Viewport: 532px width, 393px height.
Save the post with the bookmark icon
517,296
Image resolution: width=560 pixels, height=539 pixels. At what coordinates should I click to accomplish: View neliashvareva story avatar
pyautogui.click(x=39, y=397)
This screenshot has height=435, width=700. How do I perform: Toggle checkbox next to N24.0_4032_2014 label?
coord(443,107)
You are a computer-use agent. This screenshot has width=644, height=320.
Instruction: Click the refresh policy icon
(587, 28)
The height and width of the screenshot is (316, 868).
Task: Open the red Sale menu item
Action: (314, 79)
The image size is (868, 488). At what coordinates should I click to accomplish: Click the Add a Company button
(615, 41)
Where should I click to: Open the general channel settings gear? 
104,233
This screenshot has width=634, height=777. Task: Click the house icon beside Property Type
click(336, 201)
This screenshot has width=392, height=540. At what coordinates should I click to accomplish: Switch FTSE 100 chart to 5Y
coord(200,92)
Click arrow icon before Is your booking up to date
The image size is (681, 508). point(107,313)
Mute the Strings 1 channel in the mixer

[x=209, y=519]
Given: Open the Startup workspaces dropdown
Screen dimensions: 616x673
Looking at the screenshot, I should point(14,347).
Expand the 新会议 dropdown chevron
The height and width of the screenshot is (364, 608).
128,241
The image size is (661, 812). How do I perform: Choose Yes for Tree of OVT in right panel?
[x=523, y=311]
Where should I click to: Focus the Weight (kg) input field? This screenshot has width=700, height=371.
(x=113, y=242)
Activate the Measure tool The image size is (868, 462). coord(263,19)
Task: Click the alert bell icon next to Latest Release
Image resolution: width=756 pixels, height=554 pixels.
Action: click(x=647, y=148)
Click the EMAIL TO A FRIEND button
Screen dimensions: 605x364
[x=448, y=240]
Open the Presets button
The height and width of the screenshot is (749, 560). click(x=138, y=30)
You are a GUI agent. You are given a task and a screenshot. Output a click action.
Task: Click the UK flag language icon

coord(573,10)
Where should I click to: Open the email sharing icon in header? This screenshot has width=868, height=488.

PROBLEM TO WORK ON -
Above are the lines; repeat exactly the ones from the line containing "Where should I click to: Open the general" down to the line containing "You are a GUI", both inclusive.

OUTPUT OF THE EXERCISE -
Where should I click to: Open the general channel settings gear? 
104,233
This screenshot has width=634, height=777. Task: Click the house icon beside Property Type
click(336, 201)
This screenshot has width=392, height=540. At what coordinates should I click to accomplish: Switch FTSE 100 chart to 5Y
coord(200,92)
Click arrow icon before Is your booking up to date
The image size is (681, 508). point(107,313)
Mute the Strings 1 channel in the mixer

[x=209, y=519]
Given: Open the Startup workspaces dropdown
Screen dimensions: 616x673
Looking at the screenshot, I should point(14,347).
Expand the 新会议 dropdown chevron
The height and width of the screenshot is (364, 608).
128,241
The image size is (661, 812). How do I perform: Choose Yes for Tree of OVT in right panel?
[x=523, y=311]
Where should I click to: Focus the Weight (kg) input field? This screenshot has width=700, height=371.
(x=113, y=242)
Activate the Measure tool The image size is (868, 462). coord(263,19)
Task: Click the alert bell icon next to Latest Release
Image resolution: width=756 pixels, height=554 pixels.
Action: click(x=647, y=148)
Click the EMAIL TO A FRIEND button
Screen dimensions: 605x364
[x=448, y=240]
Open the Presets button
The height and width of the screenshot is (749, 560). click(x=138, y=30)
You are a GUI agent. You are given a task and a screenshot. Output a click action.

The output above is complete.